OLEH: Khoeri Abdul Muid
Apakah kita masih bisa menyebut olahraga sebagai sarana kebugaran jiwa dan raga ketika ia telah berubah menjadi panggung besar kapitalisme? Apakah kita, dalam euforia kemenangan tim nasional, tanpa sadar sedang merayakan sebuah mesin bisnis yang memeras gairah kita untuk kepentingan segelintir orang?
Di sebuah bekas gudang KUD yang tak lagi terpakai, di dekat rumah baru saya, warung-warung kecil dibangun, dilengkapi dengan TV untuk menonton bersama.
Di tempat ini, beberapa hari lalu, saya menyaksikan masyarakat setempat bersemangat menonton semifinal AFF antara Indonesia dan Vietnam.Â
Suara sorak-sorai menggema, kebahagiaan merekah. Kita kembali merayakan kemenangan, sejenak melupakan kekalahan yang kita alami sebelumnya.
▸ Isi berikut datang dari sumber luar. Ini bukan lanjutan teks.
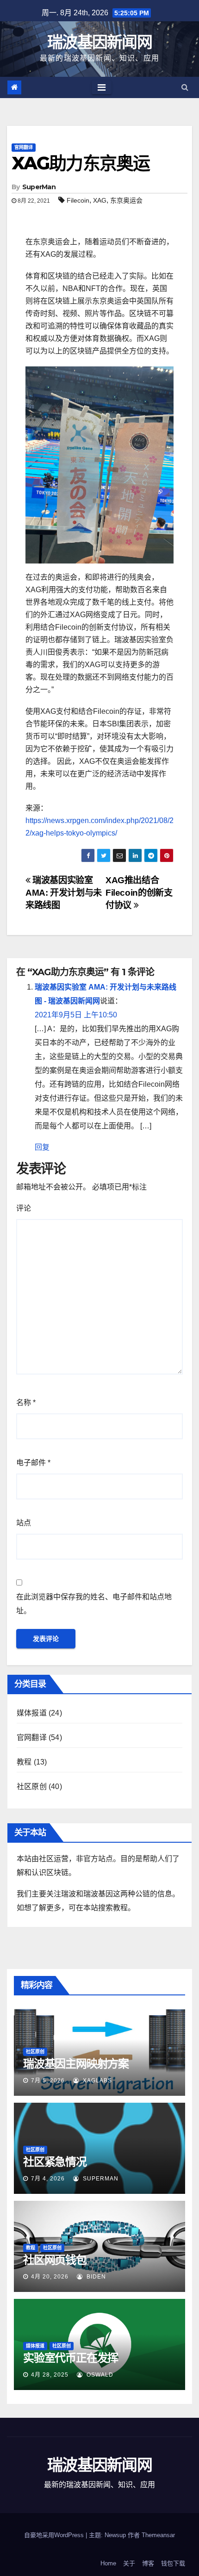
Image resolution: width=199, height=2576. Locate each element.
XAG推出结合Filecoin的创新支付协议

Namun, di balik kegembiraan itu, saya mulai bertanya: apa yang sebenarnya kita rayakan?
Olahraga, yang pada hakikatnya adalah sarana untuk menjaga kesehatan fisik dan mental, kini telah berubah menjadi entitas yang jauh lebih kompleks dan penuh kontradiksi.
Di satu sisi, kita melihat semangat sportivitas, integrasi sosial, dan nasionalisme. Namun, di sisi lain, olahraga kian hari makin dipenuhi oleh efek karambol dari hegemoni bisnis yang mengaburkan makna sejatinya.
Kapitalisasi Olahraga: Lebih dari Sekadar Hiburan
Islam memandang olahraga sebagai aktivitas yang baik, selama ia membawa manfaat bagi tubuh dan jiwa. Rasulullah SAW mendorong umatnya untuk menjaga kesehatan melalui kegiatan fisik, seperti berlari, berkuda, dan memanah.
Namun, dalam pandangan filosofis, setiap kegiatan yang awalnya baik bisa berubah arah jika tidak dijaga niat dan tujuannya. Olahraga, yang semula dimaksudkan untuk kebugaran, kini menjadi alat kapitalisme yang mempromosikan konsumerisme dan individualisme.